The task: What lines of the data below hold "section"? Show them.
═══
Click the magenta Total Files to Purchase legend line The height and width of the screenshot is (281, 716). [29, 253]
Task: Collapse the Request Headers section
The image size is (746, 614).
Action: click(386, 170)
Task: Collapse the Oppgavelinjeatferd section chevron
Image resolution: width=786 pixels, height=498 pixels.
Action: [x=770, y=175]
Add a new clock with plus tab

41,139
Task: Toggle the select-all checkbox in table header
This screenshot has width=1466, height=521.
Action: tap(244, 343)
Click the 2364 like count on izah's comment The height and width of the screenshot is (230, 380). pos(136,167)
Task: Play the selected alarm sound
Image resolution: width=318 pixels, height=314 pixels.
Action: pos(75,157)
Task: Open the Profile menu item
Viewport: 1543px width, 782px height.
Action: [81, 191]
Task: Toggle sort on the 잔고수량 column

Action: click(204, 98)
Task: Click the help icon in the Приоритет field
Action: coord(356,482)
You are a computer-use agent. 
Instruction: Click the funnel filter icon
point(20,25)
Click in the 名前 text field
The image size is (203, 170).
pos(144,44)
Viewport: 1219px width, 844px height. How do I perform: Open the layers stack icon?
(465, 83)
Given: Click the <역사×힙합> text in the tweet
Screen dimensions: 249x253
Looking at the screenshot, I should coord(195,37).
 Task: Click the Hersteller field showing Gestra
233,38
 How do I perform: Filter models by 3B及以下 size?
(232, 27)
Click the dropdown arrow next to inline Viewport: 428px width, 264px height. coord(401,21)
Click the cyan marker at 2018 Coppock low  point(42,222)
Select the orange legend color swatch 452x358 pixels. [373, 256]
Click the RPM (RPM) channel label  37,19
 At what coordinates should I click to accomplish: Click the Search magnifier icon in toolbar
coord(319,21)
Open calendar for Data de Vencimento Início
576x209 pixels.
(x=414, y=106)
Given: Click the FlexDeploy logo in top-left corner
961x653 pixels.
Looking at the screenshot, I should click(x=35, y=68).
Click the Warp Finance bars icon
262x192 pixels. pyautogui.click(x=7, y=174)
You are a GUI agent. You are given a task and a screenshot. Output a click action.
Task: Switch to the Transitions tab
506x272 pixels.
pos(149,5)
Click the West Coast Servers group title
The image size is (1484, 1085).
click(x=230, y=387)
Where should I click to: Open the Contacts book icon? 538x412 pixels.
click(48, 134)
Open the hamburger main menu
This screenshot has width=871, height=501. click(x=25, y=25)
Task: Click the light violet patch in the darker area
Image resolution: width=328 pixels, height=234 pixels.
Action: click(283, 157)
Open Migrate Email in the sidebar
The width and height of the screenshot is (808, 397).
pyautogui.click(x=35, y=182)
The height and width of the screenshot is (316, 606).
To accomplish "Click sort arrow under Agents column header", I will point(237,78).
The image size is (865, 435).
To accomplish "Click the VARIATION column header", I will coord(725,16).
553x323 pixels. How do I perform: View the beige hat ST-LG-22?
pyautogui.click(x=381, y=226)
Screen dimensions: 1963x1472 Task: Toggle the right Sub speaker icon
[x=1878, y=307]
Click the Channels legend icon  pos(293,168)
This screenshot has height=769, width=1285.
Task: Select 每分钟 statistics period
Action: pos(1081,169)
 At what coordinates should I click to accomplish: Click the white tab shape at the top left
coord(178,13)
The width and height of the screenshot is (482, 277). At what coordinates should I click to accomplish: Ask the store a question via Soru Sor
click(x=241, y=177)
═══
Written solution:
Task: Collapse the Request Headers section
Task: Collapse the Oppgavelinjeatferd section chevron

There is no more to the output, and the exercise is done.